▶ **Your instructions**
Please write out all the data exactly as shown.

Stored data entries:
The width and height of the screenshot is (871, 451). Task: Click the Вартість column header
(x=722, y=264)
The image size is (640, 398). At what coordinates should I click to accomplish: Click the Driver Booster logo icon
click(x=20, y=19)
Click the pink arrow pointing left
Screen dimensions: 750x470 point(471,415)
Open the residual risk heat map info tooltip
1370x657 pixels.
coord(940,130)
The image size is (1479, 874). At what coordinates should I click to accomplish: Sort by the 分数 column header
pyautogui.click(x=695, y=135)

▶ **The answer**
The width and height of the screenshot is (871, 451). Task: Click the Вартість column header
(x=722, y=264)
The image size is (640, 398). At what coordinates should I click to accomplish: Click the Driver Booster logo icon
click(x=20, y=19)
Click the pink arrow pointing left
Screen dimensions: 750x470 point(471,415)
Open the residual risk heat map info tooltip
1370x657 pixels.
coord(940,130)
The image size is (1479, 874). At what coordinates should I click to accomplish: Sort by the 分数 column header
pyautogui.click(x=695, y=135)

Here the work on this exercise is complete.